Development of a version of Firefox that would run on Windows Mobile has been halted, with Mozilla blaming Microsoft’s development restrictions

A Mozilla executive has confirmed that it will stop work on a version of Firefox for Windows Mobile, because Microsoft is apparently preventing the development of native applications for its upcoming Windows Phone 7 Series.

“We have been building a version of Firefox for Windows Mobile for quite a while, with the expectation that Microsoft would be doubling down in the mobile market and hoping they would put out a great new mobile operating system,” Stuart Parmenter, Mozilla’s Director of Mobile, wrote in a 22 March posting on the Blog.Pavlov.Net blog. For that build, Mozilla had been using Windows CE6, the platform undergirding the Windows Phone 7 Series, which is expected to roll out at some unannounced point near the end of 2010.

As a result, Mozilla saw itself as “well positioned to have an awesome browser on Windows Phone 7,” Parmenter added. That is, until Microsoft apparently decided to “close off development to native applications” on its new platform.

“Because of this, we won’t be able to provide Firefox for Windows Phone 7 at this time,” Parmenter concluded. “Given that Microsoft is staking their future in mobile on Windows Mobile 7 (not 6.5) and because we don’t know if or when Microsoft will release a native development kit, we are putting our Windows Mobile development on hold.”

In the meantime, Mozilla plans to disable the builds and test automation, and direct resources towards development for products such as Google Android.

Windows Phone 7 Series will utilise Silverlight and XNA for building applications and 3D games for the upcoming Windows Phone Marketplace, Microsoft announced at its recent MIX 10 conference.

But Microsoft intends Windows Phone 7 Series to be a clean break from previous versions of its smartphone operating-system franchise, which has been steadily losing US market-share in the face of stiff competition from the likes of Research In Motion’s BlackBerry, Apple’s iPhone, and Google Android. As part of that, current Windows Mobile applications will not be compatible with Windows Phone 7 Series.
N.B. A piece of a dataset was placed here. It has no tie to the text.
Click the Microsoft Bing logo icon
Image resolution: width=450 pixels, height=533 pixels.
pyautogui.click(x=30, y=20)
“We do recognise that there are a lot of folks who have been writing apps for Windows Mobile for some time,” Larry Lieberman, senior product manager for Microsoft’s Mobile Developer Experience, told eWEEK in a 15 March interview. “But we recognise that the landscape has changed, and as we’ve been looking at stuff, we had to drastically change our game, and really the only way to do that was to look at what we are offering and what we could do to address this in a competitive accelerated manner.”
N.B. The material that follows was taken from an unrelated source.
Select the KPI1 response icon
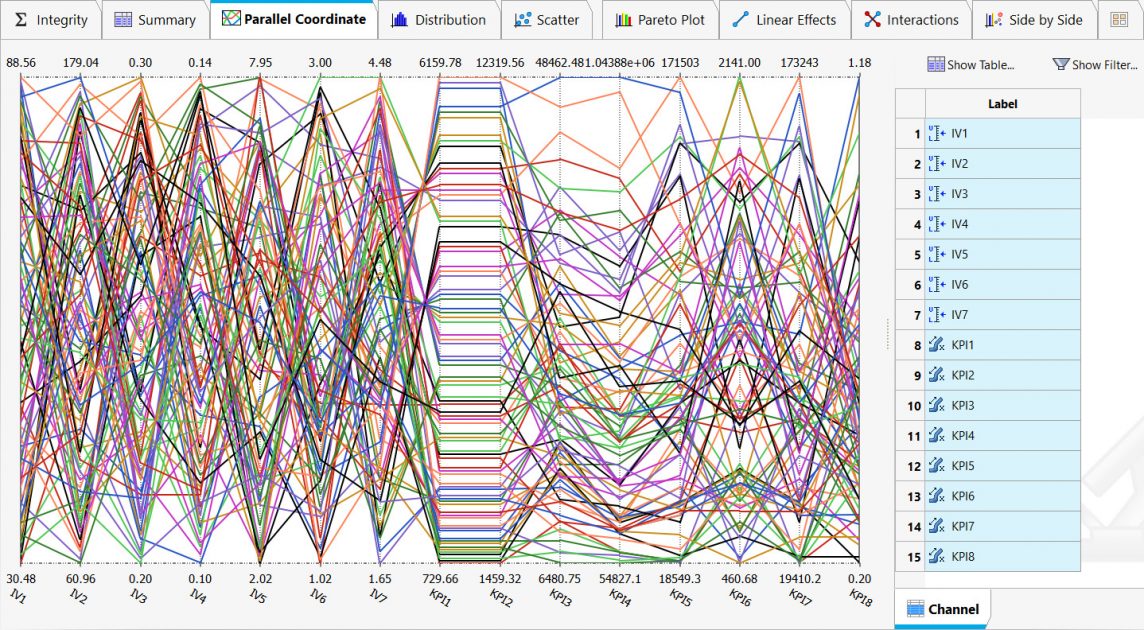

At least part of the lack of an upgrade path for applications, Lieberman added, was the timing required to push Windows Phone 7 Series to market. “This product was delivered in an incredibly accelerated timeframe,” he said. “If we’d had more time and resources, we may have been able to do something in terms of backward compatibility.”
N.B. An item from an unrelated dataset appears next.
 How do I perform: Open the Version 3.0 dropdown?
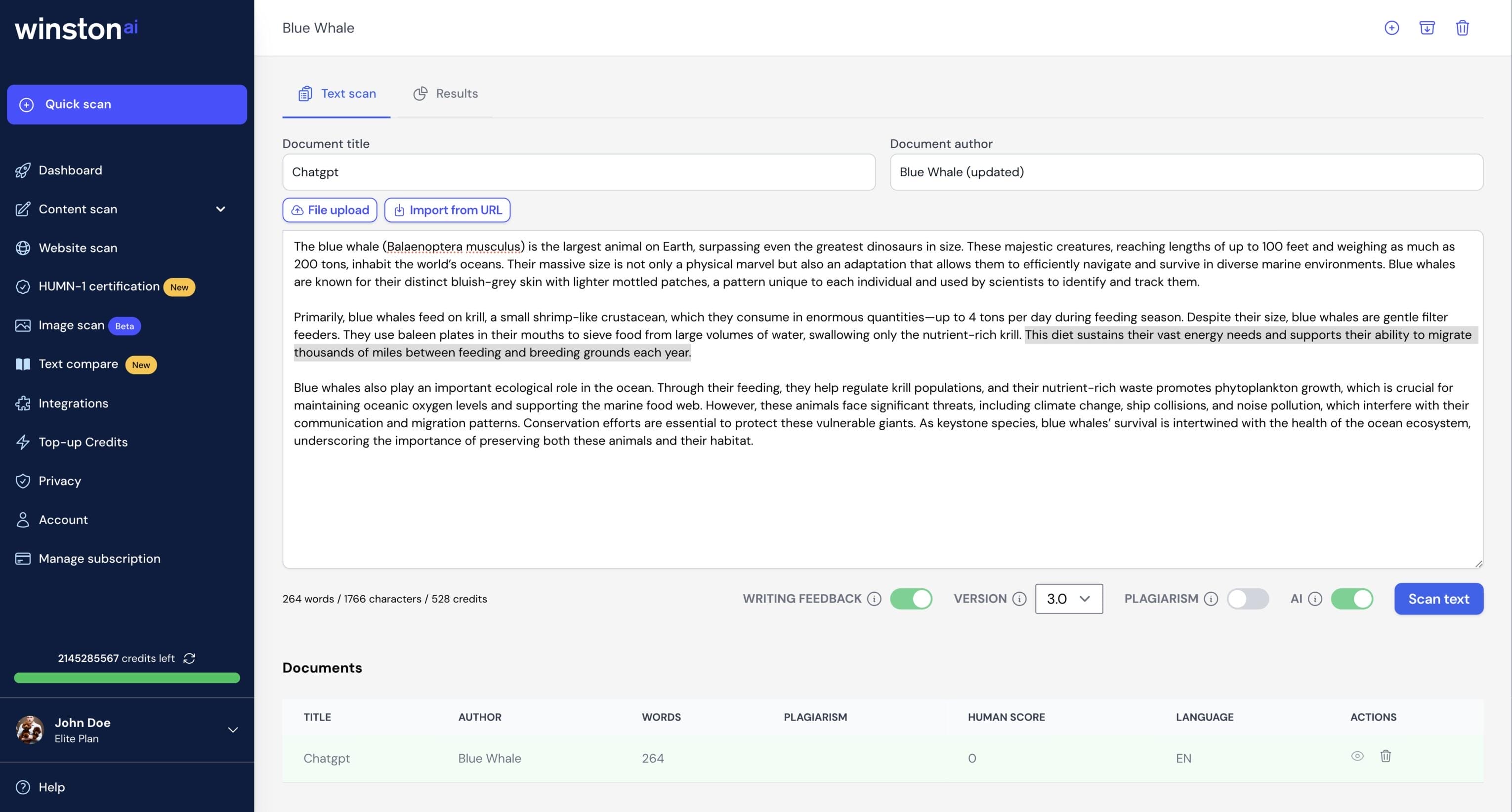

Originally revealed during the Mobile World Congress in Barcelona on 15 February, Windows Phone 7 Series takes a different approach to its user interface than many other smartphones currently on the market.

Instead of the “pages of mobile applications” format utilised by Google Android and the iPhone, Microsoft’s upcoming devices will instead feature “hubs” that aggregate web content and mobile applications into subject-specific screens such as “Office,” “Games,” and “Pictures.” Like the iPhone at its launch, Windows Phone 7 Series will lack the ability to cut, copy, and paste text; in addition, engineers from Microsoft and Adobe are actively collaborating on how to integrate Flash Player 10.1 into Internet Explorer Mobile on the devices, but neither company has offered a definite date for Flash support.

Microsoft executives have also insisted that the company will support Windows Mobile 6.x and other devices that run previous versions of its smartphone operating system.